**** EXCERPT PROVIDED ****

A Great Read!
When We Were Young and Brave by Hazel Gaynor is the kind of book that transports the reader to a a different time and place–a welcome change of scenery for those of us who are staying close to home during this pandemic. In this factual historical novel, the place is Chefoo, Shantung Province, China. and the story revolves around the China Inland Mission School.
After a short prologue, the book opens on December 7, 1941, when everything in Asia changes as the Japanese bomb Pearl Harbor and begin to take possession of many other places. Soon enough, Japanese soldiers surround the missionary school, remove the various Chinese workers, and aside from a small unreliable hidden radio, news of the outside world is cut off for the entire staff and the children who did not leave the school to be with their families for the Christmas holiday season.
With one hundred twenty-four children in their care, this is the story of a teacher, Elspeth Kent, and one of her students, Nancy. The author’s choice of point of view is nicely done because it gives an inside look at the thinking of both an adult and a student.
Their fear about what is happening to them is mixed appropriately with the stiff upper lip of Miss Kent and the longing Nancy has for her mother–both of her parents are missionaries–the reason that Nancy and her older brother have been sent to the school along with other children of foreign missionaries, diplomats, or business people.
For the group of girls under the watchful eye of Miss Kent, the one thing helping them move through this terrible time is the British Girl Guides program. This program–which came later to America as the Girl Scouts–teaches the girls resilience as they work toward their badges.
And resilience is needed when the Japanese take over the school in 1942, moving the teachers and students to what was once a missionary compound about three miles across town. The place has been abandoned for some time, and the teachers once again pull the children together to clean the place up and continue with their studies and Girl Guides.

**** EXTRACTED INFORMATION ****

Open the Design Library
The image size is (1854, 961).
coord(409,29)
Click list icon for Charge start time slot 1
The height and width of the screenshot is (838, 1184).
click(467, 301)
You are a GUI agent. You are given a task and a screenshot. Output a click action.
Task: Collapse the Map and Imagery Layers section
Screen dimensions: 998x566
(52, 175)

****
**** EXTRACTED INFORMATION ****

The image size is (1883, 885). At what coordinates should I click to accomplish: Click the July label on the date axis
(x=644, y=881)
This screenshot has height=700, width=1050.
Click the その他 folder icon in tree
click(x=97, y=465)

****

• **GOAL OF THE EXERCISE**
Continue the review of the novel about the Chefoo mission school from where it stops.

• **RESULT OF THIS EXERCISE**
What Miss Kent fears most, finally comes true. In 1943, the entire staff and children are moved to an internment camp with fifteen hundred other people at Weilhsien Civilian Assembly Center, hundreds of miles from Chefoo. There, the latrines are filled to overflowing and the food is nothing more than watery stew that looks like dishwater with suspect gritty pieces floating inside.
As the years pass, the children grow into young adulthood and Miss Kent becomes the mother they have nearly forgotten. Until…one day, an American airplane lands in the field next to the camp and they are freed. The story then moves to 1975 and once again, we see Miss Kent and Nancy and their lives thirty years later.
Hazel Gaynor has created a well-written story of how these children survived living under Japanese rule for nearly five years. Gaynor sums it all up when Miss Kent says to another teacher, “I actually think life is meant to have its share of difficulty and struggle. That’s when we find out who we really are, what we’re really made of…We come alive in the dramatic bits, don’t we; in the moments that make us gasp and cry.”